Yugi dropped the two hamsters back into their cage, sighed, and leaned back in his chair. "I just don't know about this. Yami, why don't you take over?"

The boy's round eyes closed gently. Sharp, angular eyes blinked back open.

"What's the catch, Pegasus?" the Pharaoh asked in a no-nonsense, no-jokes voice.

"The catch, Pharaoh-boy, is that if your soul fails to return with little Yugi's on his first attempt to retrieve you, there will be no trying again. I will have sent you to an otherworld that you can not escape from. And that means no discovering your past life."

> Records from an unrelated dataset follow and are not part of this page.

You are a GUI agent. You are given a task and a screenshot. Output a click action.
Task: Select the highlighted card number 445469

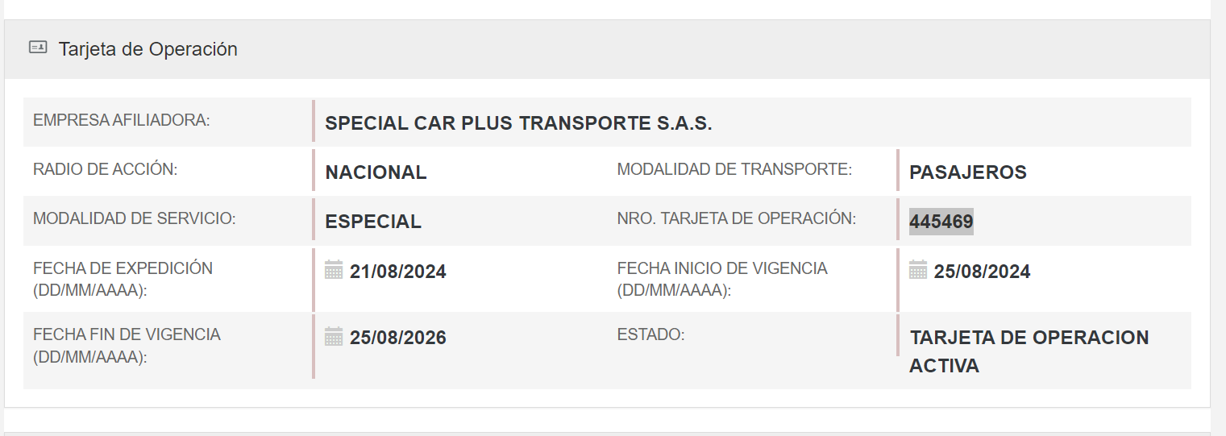click(x=941, y=222)
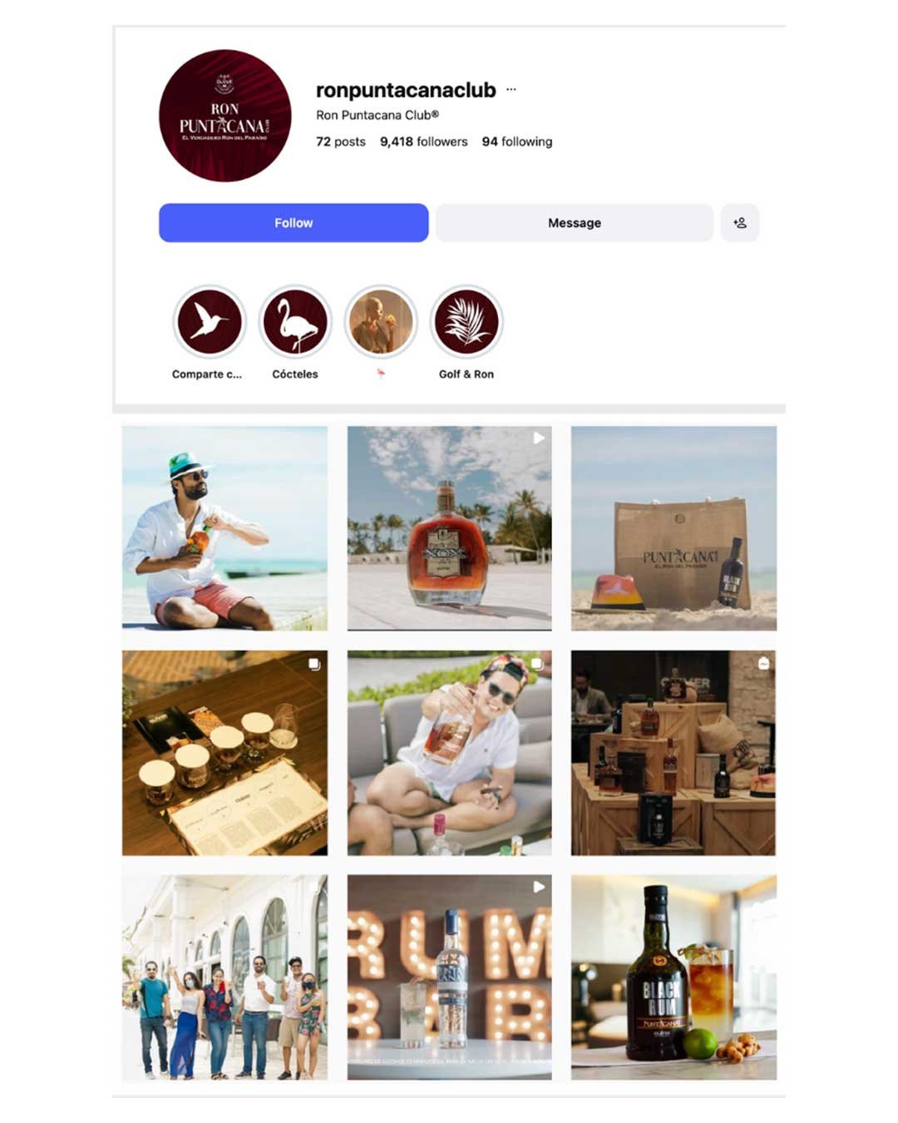
Task: Open the highlight showing a person drinking
Action: click(x=381, y=321)
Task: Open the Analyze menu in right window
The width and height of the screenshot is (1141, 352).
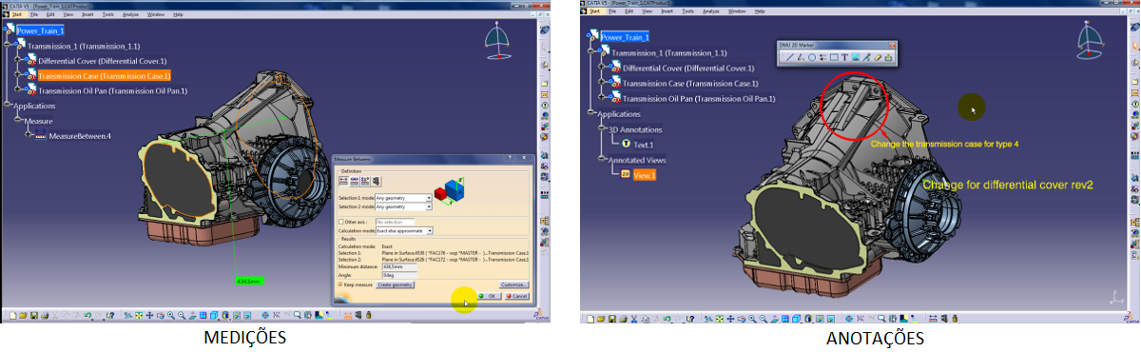Action: [710, 10]
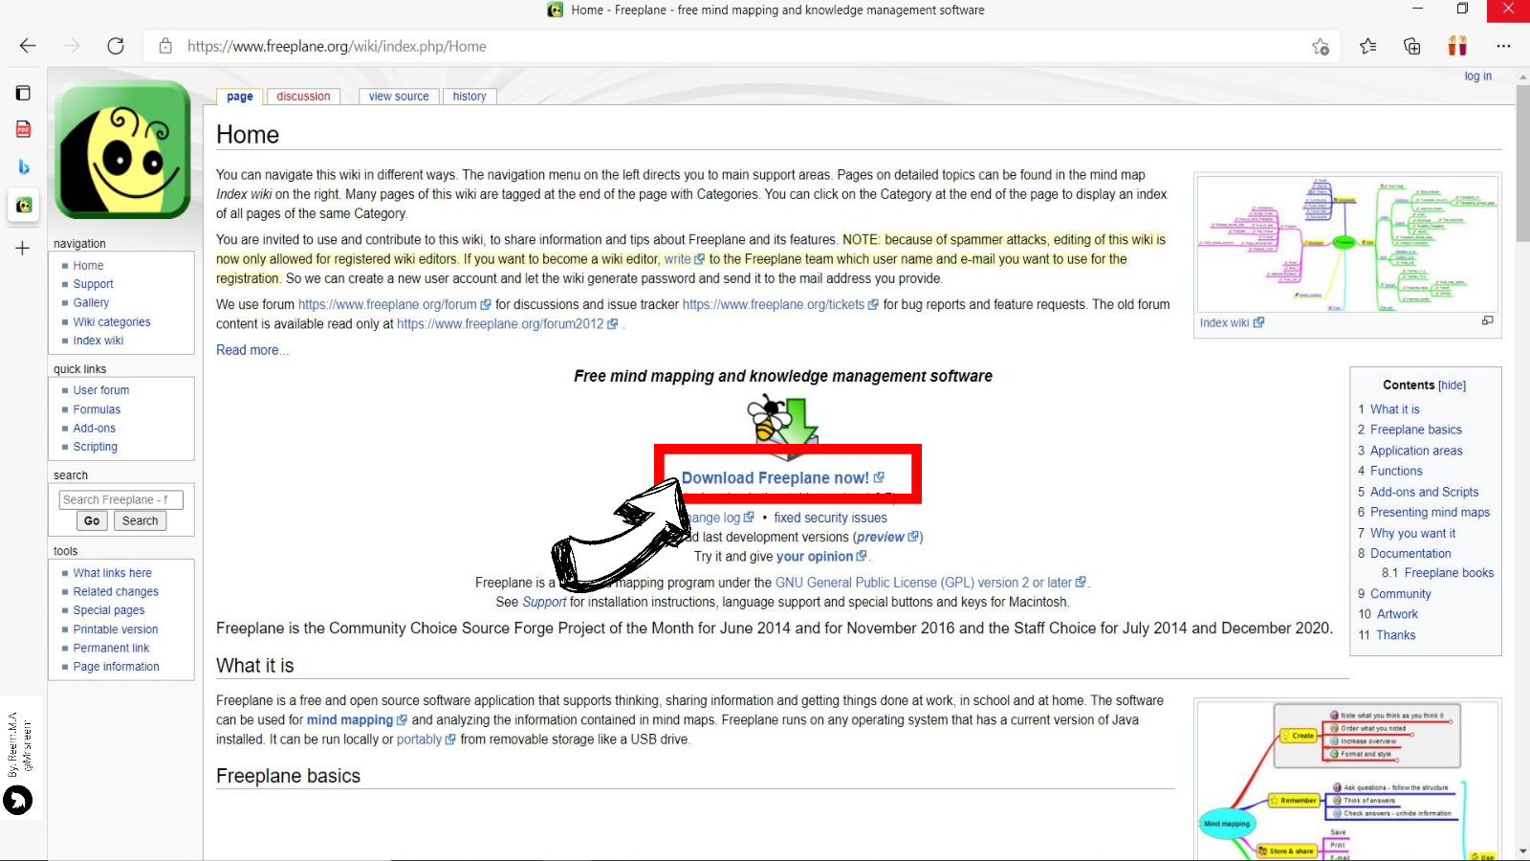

The Pharaoh simply sat and stared hard at the American man for a number of minutes. Pegasus watched the hamsters clambering noisily over one another in their cage.

Finally, the Pharaoh stood abruptly. "You'll have our decision in the morning." He started for the door behind Pegasus which led to the hallways beyond.

"Pharaoh, please remember that your decision affects more people than simply yourself."

"I'm well aware that my decision affects you," the ancient soul snapped.

"No," the billionaire began, rising and turning to look directly into the ancient king's eyes. "I will do this with or without you, but please consider the strain of unlocking and protecting a Millennium Item on your young host." Pegasus looked steadily at the young man for a moment before inclining his head gracefully and whispering, "Good night, Pharaoh." The mysterious and brilliant man then started to hum, sliding silently into the hallways of his expansive manor.